ASSIGNMENT => Using the entries below, write out the line with "Where should I", the line with "the calendar icon", and every line in between, exactly as each is written.

(Excerpts from a dataset)

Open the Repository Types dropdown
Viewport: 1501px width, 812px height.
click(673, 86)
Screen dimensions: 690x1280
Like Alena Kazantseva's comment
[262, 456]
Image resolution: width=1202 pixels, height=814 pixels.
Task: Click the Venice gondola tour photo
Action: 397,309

* * *

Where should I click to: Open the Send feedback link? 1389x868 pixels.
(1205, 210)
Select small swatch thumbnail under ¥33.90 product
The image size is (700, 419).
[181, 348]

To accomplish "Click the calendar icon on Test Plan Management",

TASK RESULT =>
Where should I click to: Open the Send feedback link? 1389x868 pixels.
(1205, 210)
Select small swatch thumbnail under ¥33.90 product
The image size is (700, 419).
[181, 348]

To accomplish "Click the calendar icon on Test Plan Management",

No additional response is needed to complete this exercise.